__Task objective__
Report every line of the data where the string "will" appears.

**** Data for this task ****

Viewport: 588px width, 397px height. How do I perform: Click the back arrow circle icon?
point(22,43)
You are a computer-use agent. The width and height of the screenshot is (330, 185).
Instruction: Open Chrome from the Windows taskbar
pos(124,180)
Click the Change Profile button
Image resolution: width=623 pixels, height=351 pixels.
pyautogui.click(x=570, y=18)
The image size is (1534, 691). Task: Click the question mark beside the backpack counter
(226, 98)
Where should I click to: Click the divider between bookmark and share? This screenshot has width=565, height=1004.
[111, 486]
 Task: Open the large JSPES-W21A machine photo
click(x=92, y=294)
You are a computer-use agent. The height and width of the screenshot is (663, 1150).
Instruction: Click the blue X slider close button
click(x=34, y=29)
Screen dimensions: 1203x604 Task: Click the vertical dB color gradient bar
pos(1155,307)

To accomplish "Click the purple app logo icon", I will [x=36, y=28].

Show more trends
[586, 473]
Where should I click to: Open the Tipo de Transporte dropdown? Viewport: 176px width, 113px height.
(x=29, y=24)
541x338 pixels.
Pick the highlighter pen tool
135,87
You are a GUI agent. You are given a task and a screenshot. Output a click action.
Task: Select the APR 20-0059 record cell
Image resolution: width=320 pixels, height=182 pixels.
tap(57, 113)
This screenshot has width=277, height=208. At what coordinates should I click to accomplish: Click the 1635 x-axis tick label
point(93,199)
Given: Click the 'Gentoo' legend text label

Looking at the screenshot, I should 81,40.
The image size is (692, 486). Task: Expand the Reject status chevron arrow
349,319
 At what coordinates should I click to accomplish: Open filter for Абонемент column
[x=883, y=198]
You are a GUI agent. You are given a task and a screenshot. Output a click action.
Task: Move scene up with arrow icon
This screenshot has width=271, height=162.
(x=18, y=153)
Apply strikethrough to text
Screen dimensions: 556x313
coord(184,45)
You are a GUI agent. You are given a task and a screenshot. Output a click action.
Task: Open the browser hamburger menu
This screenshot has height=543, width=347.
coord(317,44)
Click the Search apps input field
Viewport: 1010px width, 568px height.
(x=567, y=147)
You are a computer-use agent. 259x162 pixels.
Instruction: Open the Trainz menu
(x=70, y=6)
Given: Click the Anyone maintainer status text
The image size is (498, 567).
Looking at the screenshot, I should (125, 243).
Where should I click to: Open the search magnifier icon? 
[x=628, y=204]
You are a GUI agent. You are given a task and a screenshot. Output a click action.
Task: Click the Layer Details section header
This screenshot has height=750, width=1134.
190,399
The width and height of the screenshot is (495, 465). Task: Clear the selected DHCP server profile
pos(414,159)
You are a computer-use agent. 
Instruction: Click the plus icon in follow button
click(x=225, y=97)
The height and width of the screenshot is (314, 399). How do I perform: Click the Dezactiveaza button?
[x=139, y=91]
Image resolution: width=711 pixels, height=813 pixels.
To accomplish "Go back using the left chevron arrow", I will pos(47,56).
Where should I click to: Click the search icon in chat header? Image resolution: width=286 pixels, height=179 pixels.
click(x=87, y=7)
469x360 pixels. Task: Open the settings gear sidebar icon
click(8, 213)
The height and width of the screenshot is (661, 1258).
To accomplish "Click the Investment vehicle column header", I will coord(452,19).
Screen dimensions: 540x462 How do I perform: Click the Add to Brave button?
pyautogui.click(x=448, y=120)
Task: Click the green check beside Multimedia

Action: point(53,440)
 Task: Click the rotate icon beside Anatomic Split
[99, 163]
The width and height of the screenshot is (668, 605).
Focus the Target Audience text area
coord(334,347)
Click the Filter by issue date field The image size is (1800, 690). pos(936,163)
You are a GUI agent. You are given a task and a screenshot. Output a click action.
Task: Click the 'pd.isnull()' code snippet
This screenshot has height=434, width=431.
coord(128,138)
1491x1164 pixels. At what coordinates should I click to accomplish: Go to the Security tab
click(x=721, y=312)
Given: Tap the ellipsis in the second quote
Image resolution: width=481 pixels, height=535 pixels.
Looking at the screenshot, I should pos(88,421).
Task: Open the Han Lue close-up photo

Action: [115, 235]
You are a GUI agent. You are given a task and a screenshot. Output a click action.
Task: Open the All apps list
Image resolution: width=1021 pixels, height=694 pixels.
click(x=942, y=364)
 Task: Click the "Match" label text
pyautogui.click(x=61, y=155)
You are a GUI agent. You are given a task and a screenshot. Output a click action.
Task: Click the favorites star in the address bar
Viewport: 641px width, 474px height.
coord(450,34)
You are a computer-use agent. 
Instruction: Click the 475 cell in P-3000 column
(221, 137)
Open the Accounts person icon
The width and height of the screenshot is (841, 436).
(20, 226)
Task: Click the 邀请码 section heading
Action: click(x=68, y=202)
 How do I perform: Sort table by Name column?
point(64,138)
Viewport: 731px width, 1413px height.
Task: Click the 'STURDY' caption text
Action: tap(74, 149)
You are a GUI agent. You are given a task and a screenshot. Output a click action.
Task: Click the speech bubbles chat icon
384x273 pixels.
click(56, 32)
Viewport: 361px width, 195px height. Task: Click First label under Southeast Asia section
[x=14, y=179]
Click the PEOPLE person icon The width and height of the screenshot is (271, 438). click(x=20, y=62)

****

__Exercise response__
To accomplish "Click the purple app logo icon", I will [x=36, y=28].
To accomplish "Go back using the left chevron arrow", I will pos(47,56).
To accomplish "Click the Investment vehicle column header", I will coord(452,19).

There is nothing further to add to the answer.